◆ **YOUR ASSIGNMENT**:
Go through the records and count the lines where the string "coordinates" occurs. Reply with the number only.

◆ **MATERIAL PROVIDED**:
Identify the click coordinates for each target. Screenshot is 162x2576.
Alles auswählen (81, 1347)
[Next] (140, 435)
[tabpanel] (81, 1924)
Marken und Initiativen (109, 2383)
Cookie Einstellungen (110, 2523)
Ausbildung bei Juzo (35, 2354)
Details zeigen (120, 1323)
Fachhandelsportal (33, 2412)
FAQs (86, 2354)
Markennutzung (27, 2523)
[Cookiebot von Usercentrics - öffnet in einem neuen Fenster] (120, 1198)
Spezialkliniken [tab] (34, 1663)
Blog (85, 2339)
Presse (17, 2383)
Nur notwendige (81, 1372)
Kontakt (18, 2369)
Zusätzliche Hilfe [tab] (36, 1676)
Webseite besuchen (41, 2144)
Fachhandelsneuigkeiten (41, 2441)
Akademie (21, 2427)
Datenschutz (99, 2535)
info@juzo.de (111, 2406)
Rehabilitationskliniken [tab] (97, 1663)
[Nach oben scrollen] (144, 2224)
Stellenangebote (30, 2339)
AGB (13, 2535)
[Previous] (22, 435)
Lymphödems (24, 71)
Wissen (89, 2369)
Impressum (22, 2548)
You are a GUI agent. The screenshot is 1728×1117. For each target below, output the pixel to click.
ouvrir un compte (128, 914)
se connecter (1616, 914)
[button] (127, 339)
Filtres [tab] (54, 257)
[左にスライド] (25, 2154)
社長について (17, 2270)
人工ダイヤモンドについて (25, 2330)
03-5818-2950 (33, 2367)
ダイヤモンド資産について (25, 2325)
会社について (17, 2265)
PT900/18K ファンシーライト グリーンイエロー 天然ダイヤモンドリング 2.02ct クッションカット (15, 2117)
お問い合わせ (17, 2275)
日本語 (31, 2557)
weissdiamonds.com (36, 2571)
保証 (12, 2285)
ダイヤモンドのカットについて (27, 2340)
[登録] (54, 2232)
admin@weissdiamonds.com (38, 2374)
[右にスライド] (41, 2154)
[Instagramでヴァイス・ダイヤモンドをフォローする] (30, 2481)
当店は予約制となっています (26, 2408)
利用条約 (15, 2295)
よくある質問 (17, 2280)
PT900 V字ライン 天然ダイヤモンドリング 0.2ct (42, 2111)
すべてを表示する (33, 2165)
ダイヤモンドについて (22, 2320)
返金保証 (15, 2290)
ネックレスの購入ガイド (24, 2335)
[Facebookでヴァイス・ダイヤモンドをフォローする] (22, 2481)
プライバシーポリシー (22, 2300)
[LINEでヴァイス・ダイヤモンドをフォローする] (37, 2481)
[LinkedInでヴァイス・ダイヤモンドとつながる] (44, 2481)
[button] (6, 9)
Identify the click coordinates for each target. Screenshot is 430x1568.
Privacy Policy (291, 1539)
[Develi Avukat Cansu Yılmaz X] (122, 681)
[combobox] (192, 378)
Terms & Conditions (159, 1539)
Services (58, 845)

◆ **RESULT OF THIS EXERCISE**:
2